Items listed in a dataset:
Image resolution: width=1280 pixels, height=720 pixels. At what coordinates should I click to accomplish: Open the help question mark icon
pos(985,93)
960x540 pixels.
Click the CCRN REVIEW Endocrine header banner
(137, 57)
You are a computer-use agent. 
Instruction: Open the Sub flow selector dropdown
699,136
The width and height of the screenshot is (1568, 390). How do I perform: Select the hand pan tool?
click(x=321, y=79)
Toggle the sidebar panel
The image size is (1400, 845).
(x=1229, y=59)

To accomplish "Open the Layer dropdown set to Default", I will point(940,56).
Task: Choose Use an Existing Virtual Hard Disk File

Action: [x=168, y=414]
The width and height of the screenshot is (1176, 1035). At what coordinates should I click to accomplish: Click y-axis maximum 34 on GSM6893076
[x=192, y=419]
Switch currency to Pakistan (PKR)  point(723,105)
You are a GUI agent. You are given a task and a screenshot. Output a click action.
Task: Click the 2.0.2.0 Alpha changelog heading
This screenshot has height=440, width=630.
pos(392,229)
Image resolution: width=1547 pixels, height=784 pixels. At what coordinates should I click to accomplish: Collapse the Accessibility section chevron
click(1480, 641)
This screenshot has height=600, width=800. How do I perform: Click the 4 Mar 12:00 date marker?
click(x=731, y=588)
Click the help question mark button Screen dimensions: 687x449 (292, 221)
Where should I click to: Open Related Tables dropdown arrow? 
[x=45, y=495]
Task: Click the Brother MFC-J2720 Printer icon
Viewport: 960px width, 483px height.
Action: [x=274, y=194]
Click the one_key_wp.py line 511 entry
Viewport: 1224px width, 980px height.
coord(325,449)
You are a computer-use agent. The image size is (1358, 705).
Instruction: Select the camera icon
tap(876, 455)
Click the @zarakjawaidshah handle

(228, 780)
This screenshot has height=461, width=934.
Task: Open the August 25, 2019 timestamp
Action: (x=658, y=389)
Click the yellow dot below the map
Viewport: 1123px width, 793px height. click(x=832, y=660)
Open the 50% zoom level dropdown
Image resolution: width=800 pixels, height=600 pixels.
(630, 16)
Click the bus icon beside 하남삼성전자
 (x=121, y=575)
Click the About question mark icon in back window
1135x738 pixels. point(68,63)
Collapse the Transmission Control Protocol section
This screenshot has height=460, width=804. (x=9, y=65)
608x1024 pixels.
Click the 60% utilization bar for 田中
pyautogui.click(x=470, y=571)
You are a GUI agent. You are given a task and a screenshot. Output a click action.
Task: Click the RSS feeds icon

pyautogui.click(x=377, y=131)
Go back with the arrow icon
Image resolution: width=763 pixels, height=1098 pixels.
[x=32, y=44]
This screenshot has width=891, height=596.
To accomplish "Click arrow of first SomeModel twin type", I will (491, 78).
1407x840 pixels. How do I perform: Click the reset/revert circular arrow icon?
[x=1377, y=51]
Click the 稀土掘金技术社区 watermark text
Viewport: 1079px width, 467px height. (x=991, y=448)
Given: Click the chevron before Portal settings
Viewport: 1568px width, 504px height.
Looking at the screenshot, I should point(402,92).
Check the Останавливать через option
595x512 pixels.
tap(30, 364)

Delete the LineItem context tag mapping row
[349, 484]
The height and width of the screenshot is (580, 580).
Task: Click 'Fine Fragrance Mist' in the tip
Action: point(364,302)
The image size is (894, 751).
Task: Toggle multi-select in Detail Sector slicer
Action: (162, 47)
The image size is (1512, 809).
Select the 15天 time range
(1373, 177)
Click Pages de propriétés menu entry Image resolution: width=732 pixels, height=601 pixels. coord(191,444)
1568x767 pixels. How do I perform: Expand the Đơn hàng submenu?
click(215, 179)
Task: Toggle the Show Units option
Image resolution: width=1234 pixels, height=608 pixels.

About this task: Write out every record exactly as it appears above.

Solution to this exercise:
Image resolution: width=1280 pixels, height=720 pixels. At what coordinates should I click to accomplish: Open the help question mark icon
pos(985,93)
960x540 pixels.
Click the CCRN REVIEW Endocrine header banner
(137, 57)
You are a computer-use agent. 
Instruction: Open the Sub flow selector dropdown
699,136
The width and height of the screenshot is (1568, 390). How do I perform: Select the hand pan tool?
click(x=321, y=79)
Toggle the sidebar panel
The image size is (1400, 845).
(x=1229, y=59)

To accomplish "Open the Layer dropdown set to Default", I will point(940,56).
Task: Choose Use an Existing Virtual Hard Disk File

Action: [x=168, y=414]
The width and height of the screenshot is (1176, 1035). At what coordinates should I click to accomplish: Click y-axis maximum 34 on GSM6893076
[x=192, y=419]
Switch currency to Pakistan (PKR)  point(723,105)
You are a GUI agent. You are given a task and a screenshot. Output a click action.
Task: Click the 2.0.2.0 Alpha changelog heading
This screenshot has height=440, width=630.
pos(392,229)
Image resolution: width=1547 pixels, height=784 pixels. At what coordinates should I click to accomplish: Collapse the Accessibility section chevron
click(1480, 641)
This screenshot has height=600, width=800. How do I perform: Click the 4 Mar 12:00 date marker?
click(x=731, y=588)
Click the help question mark button Screen dimensions: 687x449 (292, 221)
Where should I click to: Open Related Tables dropdown arrow? 
[x=45, y=495]
Task: Click the Brother MFC-J2720 Printer icon
Viewport: 960px width, 483px height.
Action: [x=274, y=194]
Click the one_key_wp.py line 511 entry
Viewport: 1224px width, 980px height.
coord(325,449)
You are a computer-use agent. The image size is (1358, 705).
Instruction: Select the camera icon
tap(876, 455)
Click the @zarakjawaidshah handle

(228, 780)
This screenshot has height=461, width=934.
Task: Open the August 25, 2019 timestamp
Action: (x=658, y=389)
Click the yellow dot below the map
Viewport: 1123px width, 793px height. click(x=832, y=660)
Open the 50% zoom level dropdown
Image resolution: width=800 pixels, height=600 pixels.
(630, 16)
Click the bus icon beside 하남삼성전자
 (x=121, y=575)
Click the About question mark icon in back window
1135x738 pixels. point(68,63)
Collapse the Transmission Control Protocol section
This screenshot has height=460, width=804. (x=9, y=65)
608x1024 pixels.
Click the 60% utilization bar for 田中
pyautogui.click(x=470, y=571)
You are a GUI agent. You are given a task and a screenshot. Output a click action.
Task: Click the RSS feeds icon

pyautogui.click(x=377, y=131)
Go back with the arrow icon
Image resolution: width=763 pixels, height=1098 pixels.
[x=32, y=44]
This screenshot has width=891, height=596.
To accomplish "Click arrow of first SomeModel twin type", I will (491, 78).
1407x840 pixels. How do I perform: Click the reset/revert circular arrow icon?
[x=1377, y=51]
Click the 稀土掘金技术社区 watermark text
Viewport: 1079px width, 467px height. (x=991, y=448)
Given: Click the chevron before Portal settings
Viewport: 1568px width, 504px height.
Looking at the screenshot, I should point(402,92).
Check the Останавливать через option
595x512 pixels.
tap(30, 364)

Delete the LineItem context tag mapping row
[349, 484]
The height and width of the screenshot is (580, 580).
Task: Click 'Fine Fragrance Mist' in the tip
Action: point(364,302)
The image size is (894, 751).
Task: Toggle multi-select in Detail Sector slicer
Action: (162, 47)
The image size is (1512, 809).
Select the 15天 time range
(1373, 177)
Click Pages de propriétés menu entry Image resolution: width=732 pixels, height=601 pixels. coord(191,444)
1568x767 pixels. How do I perform: Expand the Đơn hàng submenu?
click(215, 179)
Task: Toggle the Show Units option
Image resolution: width=1234 pixels, height=608 pixels.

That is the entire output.